Ekati is BHP's Canadian jewel
Company has mixed record...

by Glen Korstrom
Northern News Services

NNSL (Apr 15/98) - The monolithic mining company BHP will launch its first foray into diamonds when Ekati starts operations in October.

BHP's internal economy is even larger than several small countries, such as Andorra or Greenland.

As a diversified resources company, BHP employs 61,000 people in 70 countries and has more than 290,000 shareholders in 99 countries.

Its revenue exceeds $20 billion, mostly through four main businesses: minerals, copper, steel and petroleum. Specialized service businesses include transport, engineering, information technology, power and insurance.

One major 1997 highlight was increasing Chilean copper production at its Escondida mine.

Another was installing two new oil and gas platforms in Bass Strait in Australia and achieving further exploration success in Australia, the Australia-Indonesia Zone of Cooperation Area (ZOCA), Papua New Guinea, Bolivia and Algeria.

Even focusing in on Canada, the company is no newcomer.

"BHP Diamonds is our biggest investment in Canada," said local external affairs manager Graham Nicholls.

Another of BHP's Canadian investment is a 12-person office in Calgary performing a feasibility study with Shell Canada on an oil sands projects. And there has been exploration around the Manitoba-Ontario border and several ventures on Vancouver Island.

In the NWT, the company has spent more than 12 years looking for gold. It discovered Ulu, near Lupin, in 1989 and sold the mine to Echo Bay Mines in 1995.

Another NWT gold prospect, Boston, was discovered in the future Nunavut, 700 kilometres northeast of Yellowknife in 1992.

Exploration drilling began immediately and continued through 1995. In 1996, a 13,000-tonne bulk sample was taken from the upper portion of the mineralized zone of the Boston project.

Doris Lake, Madrid and South Patch are three other significant discoveries in the Hope Bay Greenstone Belt, around Boston in the future Nunavut.

Aside from their status as the world's second-largest copper-mining company, BHP is second in iron ore, third in manganese, seventh in coal, 17th in raw steel and 18th in oil.

But company officials stress that, despite maintaining or increasing dividends for the past 56 consecutive years, it is not an exploitive transnational corporation busy pillaging the environment.

Nicholls noted several environmental awards from prospectors and developers associations for a copper mine closure on Vancouver Island.

"It's been hailed as a model," he said in his office atop the Precambrian building.

It's record in Australia on that score is mixed. When scientists discovered that one of its coal mines in New South Wales was leaking methane into a river, the company resisted suggestions to stop work on the responsible coal seam.

According to a report in New Scientist, the fumes were spontaneously catching fire, threatening children playing in the river.
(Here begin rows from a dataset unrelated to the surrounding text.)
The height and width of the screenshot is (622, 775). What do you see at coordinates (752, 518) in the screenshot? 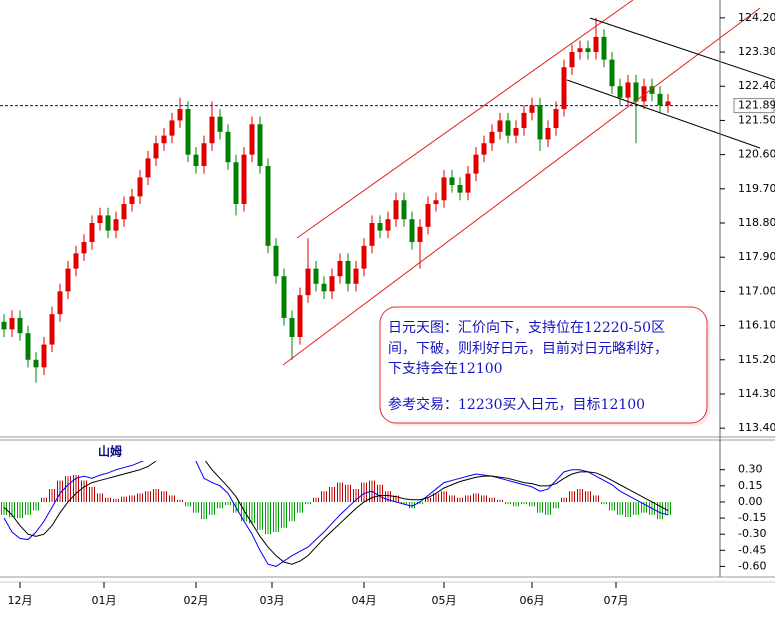
I see `y-tick-label: -0.15` at bounding box center [752, 518].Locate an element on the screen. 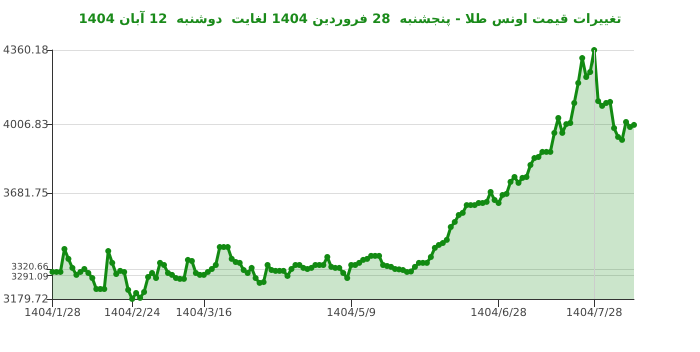  chart-title: تغییرات قیمت اونس طلا - پنجشنبه 28 فروردین 1404 لغایت دوشنبه 12 آبان 1404 is located at coordinates (350, 18).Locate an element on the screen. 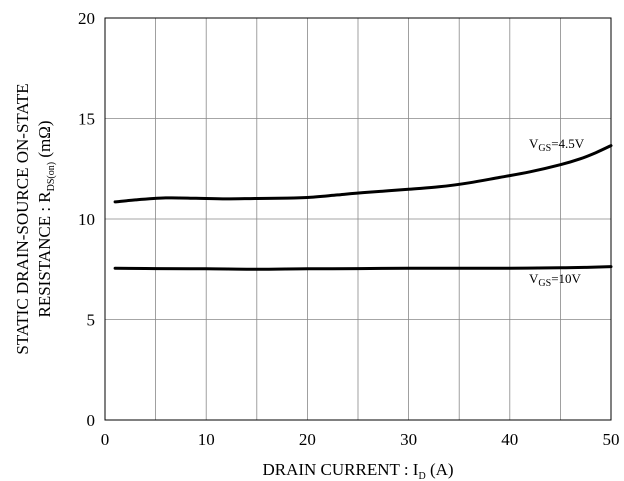  y-tick-label: 15 is located at coordinates (86, 120).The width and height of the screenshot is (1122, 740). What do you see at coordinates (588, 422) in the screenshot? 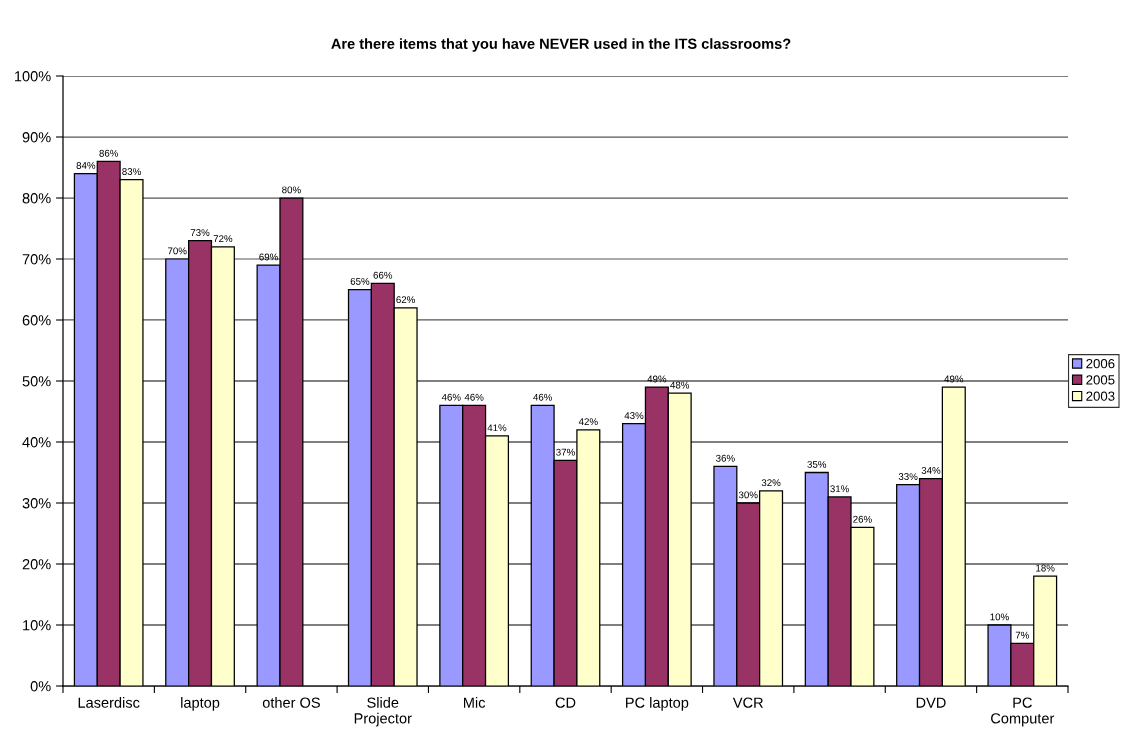
I see `data-label: 42%` at bounding box center [588, 422].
But BHP reportedly is making efforts to change its mining methods to reduce the leak. It is also receiving praise for its approach to research and development in Australia, where BHP is the largest private-sector source of funding for R&D.

For Ekati, BHP has printed environmental handbooks for employees, complete with reminders to preserve delicate soil cover ("by driving only on designated roads"), respect archaeological sites and carefully manage waste among many other tips.